Memory Leak can be recognized by the profiler
After analyzing, you have to free all the objects in OnDestroy Method to avoid ANR’s.
Finding Out ANR Solutions:-
Using Worker Threads:-
Example:-
class ExampleRunnable implements Runnable {
int seconds;
ExampleRunnable(int seconds) {
this.seconds = seconds;
}
@Override
public void run() {
for (int i = 0; i < seconds; i++) {
if (stopThread)
return;
if (i == 5) {
/*
Handler threadHandler = new Handler(Looper.getMainLooper());
threadHandler.post(new Runnable() {
@Override
public void run()
buttonStartThread.setText(“50%”);
}
});
*/
/*
buttonStartThread.post(new Runnable() {
@Override
public void run() {
buttonStartThread.setText(“50%”);
}
});
*/
runOnUiThread(new Runnable() {
@Override
public void run() {
buttonStartThread.setText(“50%”);
}
});
}
Log.d(TAG, “startThread: ” + i);
try {
Thread.sleep(1000);
} catch (InterruptedException e) {
e.printStackTrace();
}
}
}
}
You Can use Thread to perform all loading operations like progress bar loading,network calls and fetch results to the main UI Thread to Avoid ANR.
Memory Leaks Solution:-
You should not:
- Avoid using static variables for views or context-related references.
- Pass a context-related reference to a Singleton class.
- Improperly use Context.
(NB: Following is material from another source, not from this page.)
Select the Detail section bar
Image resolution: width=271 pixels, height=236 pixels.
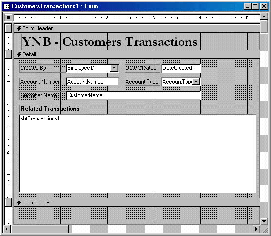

Use applicationContext() instead of activity context or view context when it’s possible. For example, for Toasts, Snackbars.
- Use a weak reference of the context-related references when needed.
- Static and View References
Just forget about static when you are working with context-related classes. You don’t need it in Activity for Views, and you don’t need to hold Context everywhere.
If you still can’t manage your logic without such a principle, your architecture or pattern can be wrong for that scenario. Use official guidelines and look into Dependency Injection or app\data\domain modules.
/*
* -> Static and View References
* Bad practice: Static context-related variables
*/
companion object {
private lateinit var textView: TextView
private lateinit var activity: Activity
}
- Unregistered listeners
Listeners and receivers, such as BroadcastReceiver, LocationListener, Bluetooth and BLE listeners, have a strong reference to Fragment or Activity, and they hold them until you unregister them.
Carefully check your onCreate (onCreateView), onStart, and onResume methods. These lifetime methods typically have registered events. For each registered event, you should have unregistered opposing methods onDestroy, onStop, onPause.
Unregistered Receivers. Unregistered Receivers
–Inner classes and anonymous classes
Here we need to notice that the outer class should never have a static reference to the inner class. The inner class should never have a hard reference to the outer class, especially when talking about context-related classes.
Anonymous classes, such as Handler().postDelayed() or classes that emit a new thread (Runnable, AsyncTask), should stop and close this thread before being destroyed. Take care of every thread and resource that you have created.
–Singletons
The memory leak could happen when we initialize the singleton from the activity and pass a long-lived context-related reference to the singleton constructor when we initialized it. Singleton class will hold a reference to Context after destroying the initial resource.
Try to hold applicationContext() instead, or use Context as a parameter of Singleton methods.
/*
* -> Singletons
* Bad practice: Not application context variable inside Singleton
* Bad practice: Not destroying context inside onDestroy
*/
inner class SingletonClass(var context: Context) {
lateinit var instance: SingletonClass
}
–Bitmaps
Inefficient use of Bitmaps without recycling it. Managing Bitmaps may easily throw OutOfMemoryException.